Your mail.get('subject').encode() does return exactly the bytes you put in. There is no "correctly" beyond this point; you have to know, or guess, the correct encoding.

mail.raw_items() returns what purports to be the "raw" headers from the message, but they are actually encoded. @Jesko's answer shows how to take the encoded value and transform it back to the original bytes, provided you know which encoding to use.

(The surrogate encoding is apparently a hack to allow Python to keep the raw bytes in a form which cannot accidentally leak back into a proper decoded string. You have to know how it was assembled and explicitly request it to be undone.)

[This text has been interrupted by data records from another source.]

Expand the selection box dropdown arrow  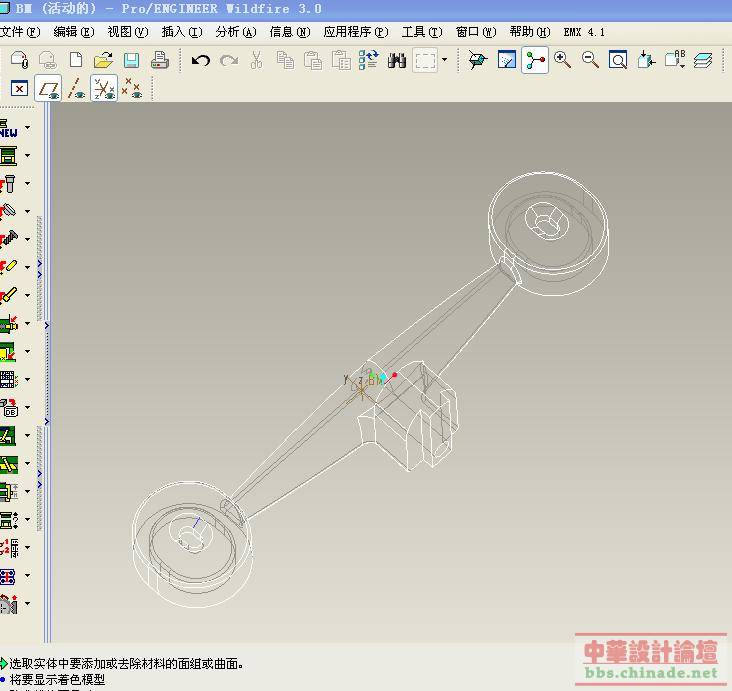coord(445,61)
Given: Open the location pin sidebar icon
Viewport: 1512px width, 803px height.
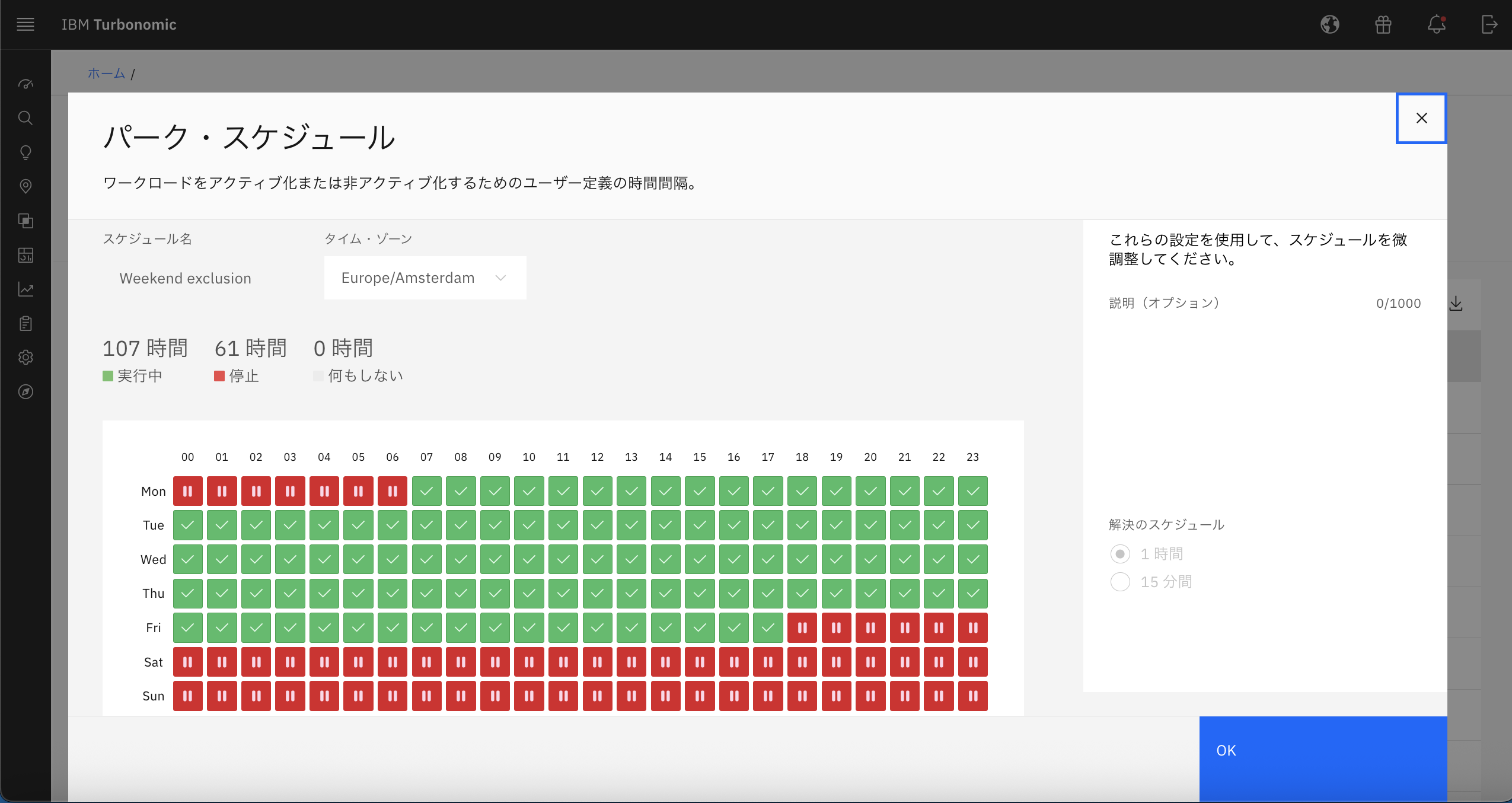Looking at the screenshot, I should 25,186.
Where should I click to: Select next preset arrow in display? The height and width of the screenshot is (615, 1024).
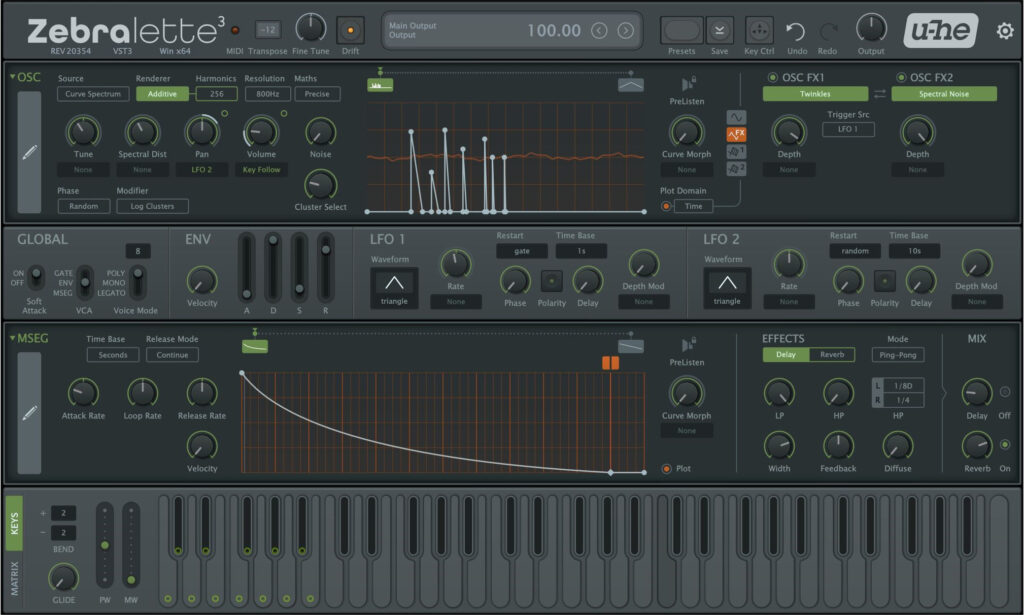(x=626, y=31)
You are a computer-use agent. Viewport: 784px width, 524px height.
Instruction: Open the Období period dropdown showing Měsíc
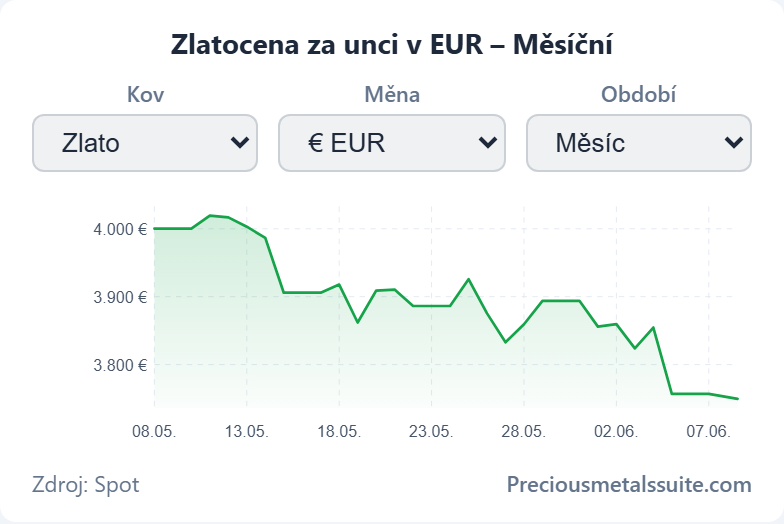point(638,143)
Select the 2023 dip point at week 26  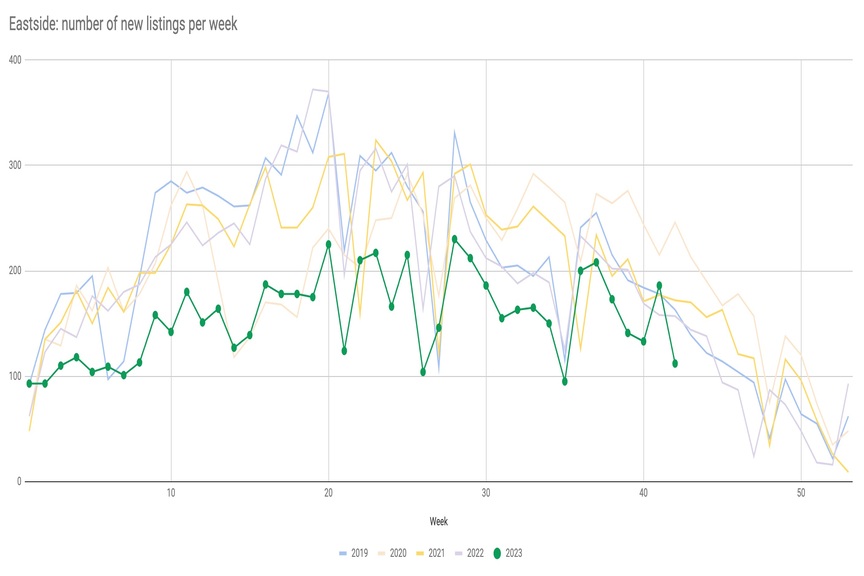423,372
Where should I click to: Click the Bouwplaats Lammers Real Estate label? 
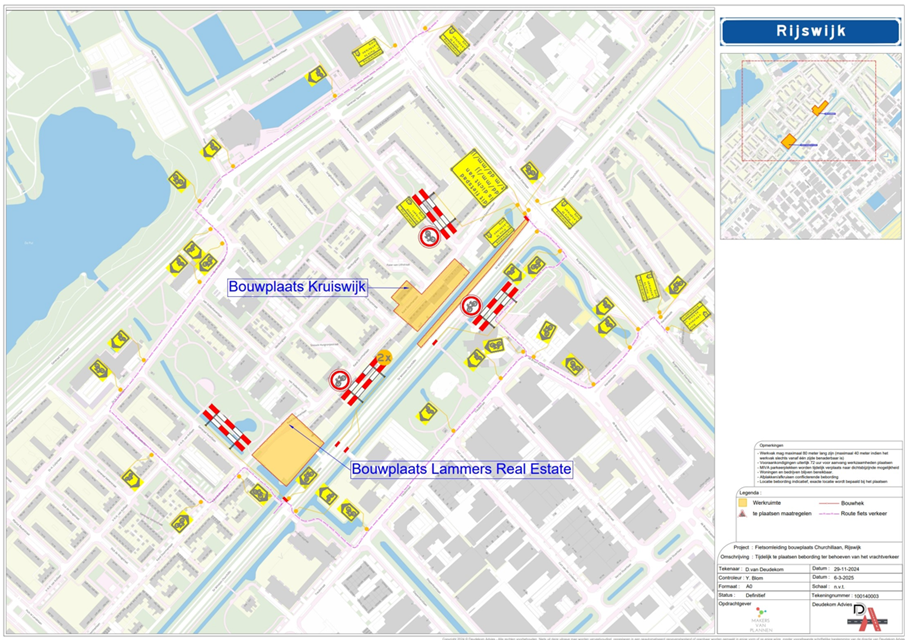pyautogui.click(x=461, y=468)
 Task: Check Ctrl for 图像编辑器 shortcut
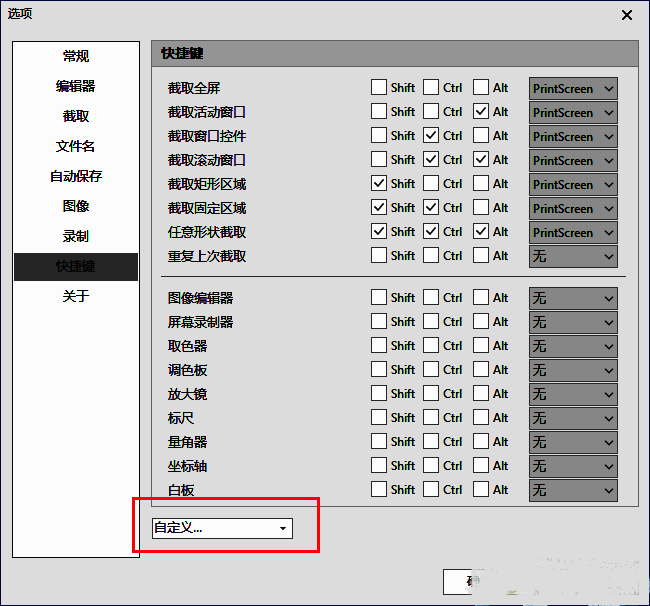[x=431, y=298]
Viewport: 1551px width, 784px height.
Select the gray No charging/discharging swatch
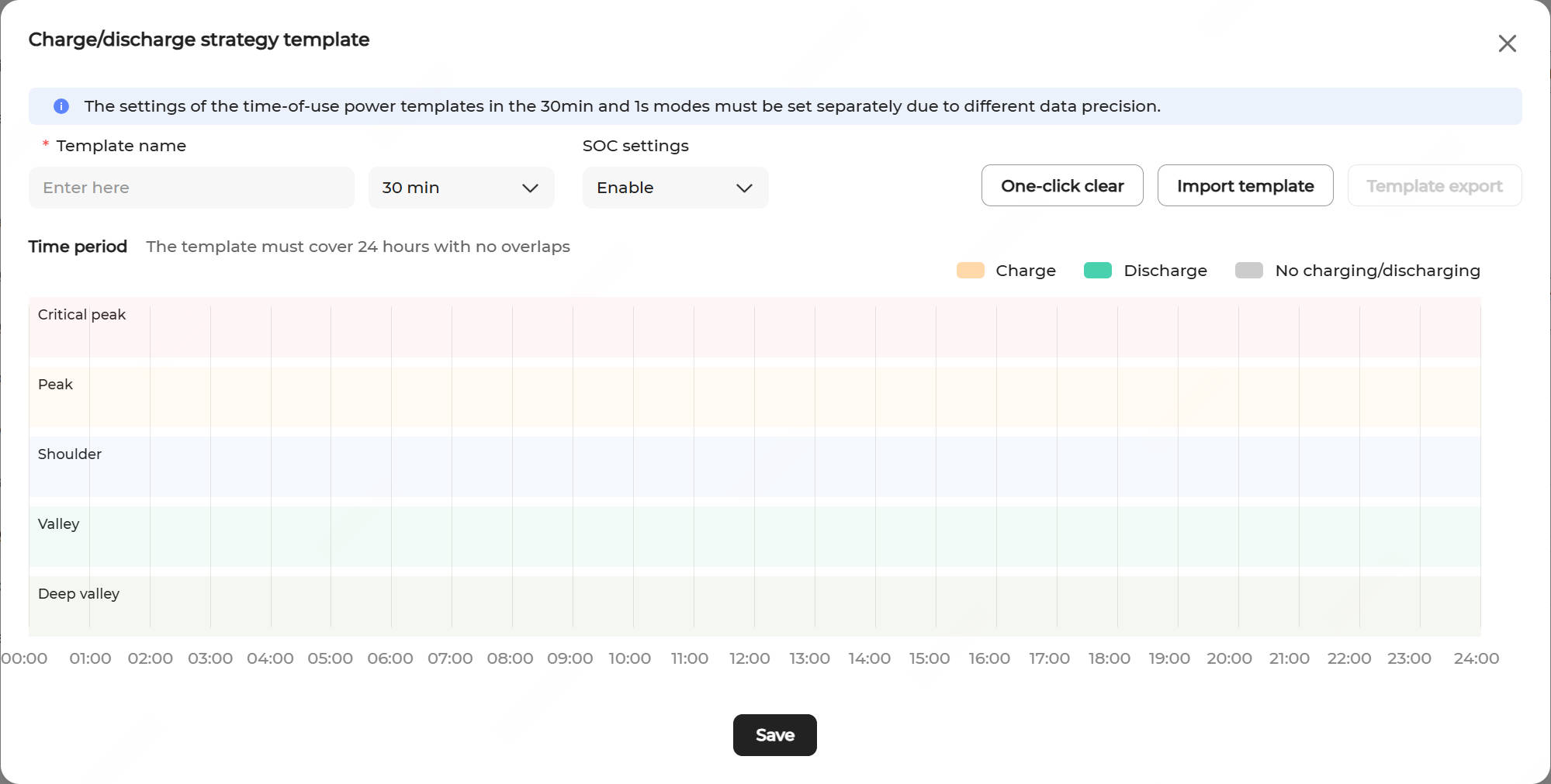(x=1248, y=271)
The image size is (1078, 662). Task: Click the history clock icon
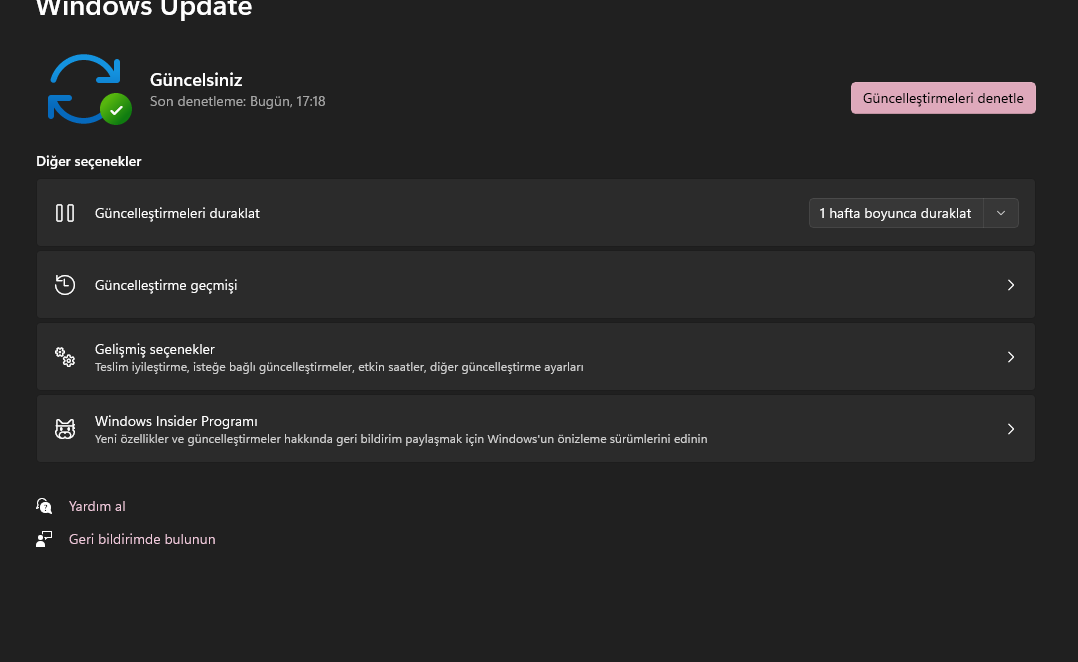[x=65, y=285]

Going out on a limb, you can try all the encodings of the body of the message, and check if any of them return a useful decoding.

The following uses the modern EmailMessage API where mail.get('subject').encode() no longer behaves like in your example (I think perhaps this is a bug?)

import email
from email.policy import default

content = b'''\
From: <[email protected]>
Subject: \xd1\xf7\xe5\xf2\xe0 \xed\xe0 \xee\xef\xeb\xe0\xf2\xf3 \xef\xee \xe7\xe0\xea\xe0\xe7\xf3   .  .    
Content-type: text/plain; charset="windows-1251"

\xef\xf0\xe8\xe2\xe5\xf2
'''

# notice use of modern EmailMessage API, by specifying a policy
mail = email.message_from_bytes(content, policy=default)

# print(mail.get("subject"))

charsets = set(mail.get_charsets()) - {None}
for header, value in mail.raw_items():
    if header == "Subject":
        value = value.encode("utf-8", "surrogateescape")
        for enc in charsets:
            try:
                print(value.decode(enc))
                break
            except (UnicodeEncodeError, UnicodeDecodeError):
                pass

This crude heuristic could still misfire in a number of situations. If you know the encoding, probably hardcode it.

To the extent that mail clients are able to display the raw header correctly, I'm guessing it's mainly pure luck. If the system they are running on is set up to use code page 1251 by default, that probably helps some mail clients. Some mail clients also let you manually select an encoding for each message, so you can play around until you get the right one (and perhaps leave it at that setting if you receive many messages with this problem).